What is being asked. A word-for-word transcription of the data below is required.

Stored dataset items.
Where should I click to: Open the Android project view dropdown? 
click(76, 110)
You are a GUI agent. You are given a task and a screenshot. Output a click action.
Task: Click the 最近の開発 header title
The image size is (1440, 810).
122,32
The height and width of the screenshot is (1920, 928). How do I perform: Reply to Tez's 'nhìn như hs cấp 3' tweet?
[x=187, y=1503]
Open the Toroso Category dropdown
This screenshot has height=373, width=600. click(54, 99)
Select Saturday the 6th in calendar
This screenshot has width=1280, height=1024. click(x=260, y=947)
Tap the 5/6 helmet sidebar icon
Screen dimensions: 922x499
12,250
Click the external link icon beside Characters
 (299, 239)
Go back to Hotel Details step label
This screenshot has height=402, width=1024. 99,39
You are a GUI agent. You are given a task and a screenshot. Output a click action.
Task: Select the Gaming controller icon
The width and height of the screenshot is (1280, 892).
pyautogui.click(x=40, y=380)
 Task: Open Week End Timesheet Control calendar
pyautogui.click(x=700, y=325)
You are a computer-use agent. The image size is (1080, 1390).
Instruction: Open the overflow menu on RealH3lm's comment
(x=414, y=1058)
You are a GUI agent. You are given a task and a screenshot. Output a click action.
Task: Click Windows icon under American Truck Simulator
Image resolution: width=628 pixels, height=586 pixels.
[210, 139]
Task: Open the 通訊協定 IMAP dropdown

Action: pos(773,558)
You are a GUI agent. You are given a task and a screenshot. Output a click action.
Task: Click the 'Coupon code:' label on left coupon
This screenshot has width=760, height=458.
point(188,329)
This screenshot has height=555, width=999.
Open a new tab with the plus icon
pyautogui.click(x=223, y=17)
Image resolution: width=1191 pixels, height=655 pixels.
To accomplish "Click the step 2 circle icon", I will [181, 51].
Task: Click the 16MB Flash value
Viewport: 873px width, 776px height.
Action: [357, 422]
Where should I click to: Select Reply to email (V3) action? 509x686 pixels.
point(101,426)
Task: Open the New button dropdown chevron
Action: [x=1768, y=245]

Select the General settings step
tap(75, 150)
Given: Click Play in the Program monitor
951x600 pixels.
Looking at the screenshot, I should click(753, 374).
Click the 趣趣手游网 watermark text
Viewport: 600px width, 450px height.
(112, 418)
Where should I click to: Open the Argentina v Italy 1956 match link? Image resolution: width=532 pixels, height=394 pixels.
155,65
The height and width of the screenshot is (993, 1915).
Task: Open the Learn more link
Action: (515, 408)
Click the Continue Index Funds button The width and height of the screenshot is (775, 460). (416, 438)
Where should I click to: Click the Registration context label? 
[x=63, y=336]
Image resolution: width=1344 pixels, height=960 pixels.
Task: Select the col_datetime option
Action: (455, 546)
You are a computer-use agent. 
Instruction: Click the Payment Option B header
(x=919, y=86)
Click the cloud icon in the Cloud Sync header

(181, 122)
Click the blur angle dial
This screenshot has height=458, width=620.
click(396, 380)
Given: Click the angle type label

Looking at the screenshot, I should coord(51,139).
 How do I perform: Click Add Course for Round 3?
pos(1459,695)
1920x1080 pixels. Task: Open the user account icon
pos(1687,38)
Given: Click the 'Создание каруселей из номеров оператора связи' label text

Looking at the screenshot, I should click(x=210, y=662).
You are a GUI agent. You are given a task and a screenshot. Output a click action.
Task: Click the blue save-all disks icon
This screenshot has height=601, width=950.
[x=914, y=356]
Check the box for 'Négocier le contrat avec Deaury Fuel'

Answer space.
Where should I click to: Open the Android project view dropdown? 
click(76, 110)
You are a GUI agent. You are given a task and a screenshot. Output a click action.
Task: Click the 最近の開発 header title
The image size is (1440, 810).
122,32
The height and width of the screenshot is (1920, 928). How do I perform: Reply to Tez's 'nhìn như hs cấp 3' tweet?
[x=187, y=1503]
Open the Toroso Category dropdown
This screenshot has height=373, width=600. click(54, 99)
Select Saturday the 6th in calendar
This screenshot has width=1280, height=1024. click(x=260, y=947)
Tap the 5/6 helmet sidebar icon
Screen dimensions: 922x499
12,250
Click the external link icon beside Characters
 (299, 239)
Go back to Hotel Details step label
This screenshot has height=402, width=1024. 99,39
You are a GUI agent. You are given a task and a screenshot. Output a click action.
Task: Select the Gaming controller icon
The width and height of the screenshot is (1280, 892).
pyautogui.click(x=40, y=380)
 Task: Open Week End Timesheet Control calendar
pyautogui.click(x=700, y=325)
You are a computer-use agent. The image size is (1080, 1390).
Instruction: Open the overflow menu on RealH3lm's comment
(x=414, y=1058)
You are a GUI agent. You are given a task and a screenshot. Output a click action.
Task: Click Windows icon under American Truck Simulator
Image resolution: width=628 pixels, height=586 pixels.
[210, 139]
Task: Open the 通訊協定 IMAP dropdown

Action: pos(773,558)
You are a GUI agent. You are given a task and a screenshot. Output a click action.
Task: Click the 'Coupon code:' label on left coupon
This screenshot has width=760, height=458.
point(188,329)
This screenshot has height=555, width=999.
Open a new tab with the plus icon
pyautogui.click(x=223, y=17)
Image resolution: width=1191 pixels, height=655 pixels.
To accomplish "Click the step 2 circle icon", I will [181, 51].
Task: Click the 16MB Flash value
Viewport: 873px width, 776px height.
Action: [357, 422]
Where should I click to: Select Reply to email (V3) action? 509x686 pixels.
point(101,426)
Task: Open the New button dropdown chevron
Action: [x=1768, y=245]

Select the General settings step
tap(75, 150)
Given: Click Play in the Program monitor
951x600 pixels.
Looking at the screenshot, I should click(753, 374).
Click the 趣趣手游网 watermark text
Viewport: 600px width, 450px height.
(112, 418)
Where should I click to: Open the Argentina v Italy 1956 match link? Image resolution: width=532 pixels, height=394 pixels.
155,65
The height and width of the screenshot is (993, 1915).
Task: Open the Learn more link
Action: (515, 408)
Click the Continue Index Funds button The width and height of the screenshot is (775, 460). (416, 438)
Where should I click to: Click the Registration context label? 
[x=63, y=336]
Image resolution: width=1344 pixels, height=960 pixels.
Task: Select the col_datetime option
Action: (455, 546)
You are a computer-use agent. 
Instruction: Click the Payment Option B header
(x=919, y=86)
Click the cloud icon in the Cloud Sync header

(181, 122)
Click the blur angle dial
This screenshot has height=458, width=620.
click(396, 380)
Given: Click the angle type label

Looking at the screenshot, I should coord(51,139).
 How do I perform: Click Add Course for Round 3?
pos(1459,695)
1920x1080 pixels. Task: Open the user account icon
pos(1687,38)
Given: Click the 'Создание каруселей из номеров оператора связи' label text

Looking at the screenshot, I should click(x=210, y=662).
You are a GUI agent. You are given a task and a screenshot. Output a click action.
Task: Click the blue save-all disks icon
This screenshot has height=601, width=950.
[x=914, y=356]
Check the box for 'Négocier le contrat avec Deaury Fuel'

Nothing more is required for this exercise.